Whatever our view about the morality of different sorts of sexual behaviour, and although there might be agreement in parts of the House about the immorality of certain sexual behaviour, we should allow local authorities as the agents of Government throughout Britain to teach that homosexuality is to be accepted. That is what this clause is about. Children, as they approach school-leaving age as young adults, should be taught about the risks in sexual relations and about the medical and other dangers. Those things should be taught as a regular and normal part of their curriculum. I shall give two examples, and I invite the Minister to say on what side of the line he comes down.
The Government use the words "safe sex" in their advertising campaigns. Does a leaflet promoting safe sex for homosexuals, perhaps from the Terrence Higgins Trust, which is funded by the Government, count as promoting homosexuality? If not, where is the dividing line? What about the funding of help lines, counselling lines or centres promoted by local authorities for lesbian women or gay men? Given that local authorities have a duty to all their electors, they must have a duty to gay men and lesbian women.
It is sad that we have to have this debate. If the Government had held to their principled position of less than a year ago, we would not need to have a debate such as this because the reactionary view propounded by some Conservative Back Benchers would be resisted just as it was resisted a year ago.

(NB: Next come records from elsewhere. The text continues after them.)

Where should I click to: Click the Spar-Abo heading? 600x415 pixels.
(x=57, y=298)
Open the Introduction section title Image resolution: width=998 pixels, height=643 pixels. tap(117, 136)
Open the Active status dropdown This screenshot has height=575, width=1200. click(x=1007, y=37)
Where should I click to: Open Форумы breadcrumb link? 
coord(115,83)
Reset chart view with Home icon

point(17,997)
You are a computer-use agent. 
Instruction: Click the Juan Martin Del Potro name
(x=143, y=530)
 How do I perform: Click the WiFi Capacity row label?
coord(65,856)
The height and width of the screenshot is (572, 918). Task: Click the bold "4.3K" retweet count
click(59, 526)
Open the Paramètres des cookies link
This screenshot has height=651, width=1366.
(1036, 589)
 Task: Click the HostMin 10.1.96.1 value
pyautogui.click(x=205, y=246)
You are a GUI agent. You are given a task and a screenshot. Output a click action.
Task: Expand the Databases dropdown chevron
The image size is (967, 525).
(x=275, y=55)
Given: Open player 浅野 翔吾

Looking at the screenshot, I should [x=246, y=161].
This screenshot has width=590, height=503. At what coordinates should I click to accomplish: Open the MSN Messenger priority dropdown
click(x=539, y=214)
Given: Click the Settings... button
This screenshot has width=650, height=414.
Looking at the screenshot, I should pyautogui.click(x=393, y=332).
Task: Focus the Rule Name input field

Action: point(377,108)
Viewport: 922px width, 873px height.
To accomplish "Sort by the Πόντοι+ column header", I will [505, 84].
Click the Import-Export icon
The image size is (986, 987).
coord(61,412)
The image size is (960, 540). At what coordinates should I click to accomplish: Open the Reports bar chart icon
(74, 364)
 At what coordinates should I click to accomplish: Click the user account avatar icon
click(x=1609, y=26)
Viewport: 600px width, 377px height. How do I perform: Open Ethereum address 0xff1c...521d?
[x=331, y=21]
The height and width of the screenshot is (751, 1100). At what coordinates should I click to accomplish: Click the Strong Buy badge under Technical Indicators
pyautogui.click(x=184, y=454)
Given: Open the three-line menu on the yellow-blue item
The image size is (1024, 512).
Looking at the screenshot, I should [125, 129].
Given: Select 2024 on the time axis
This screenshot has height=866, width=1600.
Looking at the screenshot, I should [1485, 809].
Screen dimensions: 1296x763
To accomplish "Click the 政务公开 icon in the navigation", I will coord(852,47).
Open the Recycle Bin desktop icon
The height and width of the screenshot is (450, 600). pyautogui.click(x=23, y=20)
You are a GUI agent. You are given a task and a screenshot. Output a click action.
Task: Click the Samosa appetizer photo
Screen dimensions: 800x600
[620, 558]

However, things have changed. The tragedy is that at the last minute in Committee the Government took a new position and are now advancing a piece of legislation that they admitted was defective and that is generally regarded as dangerous. That was why in Committee I expressly said on behalf of my party that we would not support the proposition. That is why I now confirm that the amendments that I and my hon. Friends have tabled are the minimum necessary to make this legislation acceptable. It is quite wrong for local authorities to promote homosexuality, but the clause goes miles too far and should be amended to make it in any way acceptable to the House and to the country.